__Görev yönergeleri__
a - Kadınlar saltanatı hakkındaki metne göre şu soruları yanıtlayın:
(i) Tarihçilerin "kadınlar saltanatı" dediği dönem hangi iki olay arasındadır?
(ii) Hürrem Sultan saraydaki gücünü artırmak için kimlere dayalı bir ittifak kurmuştur?
(iii) Hürrem Sultan'ın oğullarından tahta giden kimdir?
b - Kadınlar saltanatı hakkındaki metni kaldığı yerden devam ettirin.

__Belge alıntısı__
____
Tarihimizin 120 yıllık bir dönemini tarihçiler “kadınlar
saltanatı “ olarak adlandırmışlardır. Bu dönem 1536’da Makbul İbrahim Paşanın öldürülmesi ile 1656 Köprülü
Mehmet Paşanın sadarete geçtiği tarihler
arasındadır.
Osmanlı kanunlarında kadına devlet başkanlığı yetkisi verilmediği halde bu süreç neden
yaşanmıştır? Cevabı olarak Hürrem Sultanla
başlatmak yerinde olacaktır. Evet, kadın devlet başkanı olmaz ama padişahın
annesi valide sultan olarak protokolde çok büyük nüfuza sahiptir. Hürrem Sultan
kendinden önceki haseki Mahidevran Sultan'dan olan Şehzade Mustafa’nın başa geçmesini önlemek ve kendi
çocuklarından birini başa geçirmek üzere çok büyük mücadele vermiştir. Hatta
İbrahim Paşa’nın katli ve Şehzade Mustafa’nın öldürülmesinde onun parmağı
olduğu ispat edilememekle birlikte çok kuvvetli rivayet edilegelmiştir.
Saraydaki gücünü artırmak için kızı Mihrimah Sultan ve damadı Rüstem Paşa’ ya
dayalı bir ittifak kurarak rakiplerinin nüfuzunu kırma yoluna gitmiştir.
Ne var ki kaderin teccellisi oğullarından hem de hiç düşünmediği Sarı Selim’e
taht yolunu açtığını dünya gözüyle göremeyecek, valide sultan olamayacaktır.
Ancak Kanuni üzerindeki tesiri ve muhteşem zekasıyla kanunların vermediği siyaset kapılarını zorlamasıyla tarihteki yerini almış ve kendinden sonra gelen kadınlara da maalesef bu yolu açmıştır. Gelini Nurbanu ve onunda gelini Safiye Sultanlar oğulları adına devlet yönetiminde söz sahibi olmuş kadınlardır.
____
__Çıkarılan bilgiler__
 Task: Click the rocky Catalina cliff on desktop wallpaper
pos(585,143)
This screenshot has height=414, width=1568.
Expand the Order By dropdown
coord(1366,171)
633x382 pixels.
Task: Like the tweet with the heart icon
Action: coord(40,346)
____
__Görev yanıtları__
a -
(i) 1536'da Makbul İbrahim Paşa'nın öldürülmesi ile 1656'da Köprülü Mehmet Paşa'nın sadarete geçmesi arasındadır.
(ii) Kızı Mihrimah Sultan ile damadı Rüstem Paşa'ya dayalı bir ittifak kurmuştur.
(iii) Sarı Selim.

b -
Fakat tarihimizin yazdığı en kötü kadın sultan 1. Ahmed’in eşi ,4,Murad ve Sultan İbrahim’in annesi ve 4. Mehmed’in babaannesi olan Kösem Mahpeyker Sultandır. Oğulları ve torunu adına saltanat naibesi olduğu yani devleti vekaleten yönettiği dönem tam 28 yıldır. Bu gücü elde etmek için öz oğlu İbrahim’in canına kıymaktan çekinmemiştir. Kadınlar Saltanatı denilen dönemin genel karakteri ehliyetsiz devlet adamları, askeri anarşi ve tahttaki padişahın çocuk veya tecrübesizliğinden gelen yönetim zaafıdır. Bir başka ifadeyle yönetimi elinde tutan birinci derecedeki şahıs yani padişahın acziyetini kaldırmaz merkezi yönetimler. Bu boşluğu devletin aleyhine de olsa bazen kadınlar, bazen hırslı yöneticiler bazen de askeri otorite doldurur. Bu dönemi sonlandıran ve yönetime tekrar bir intizam verende bir kadın, bir padişah annesidir. Kim olduğu diğer yazımızın konu başlığı olsun isterseniz….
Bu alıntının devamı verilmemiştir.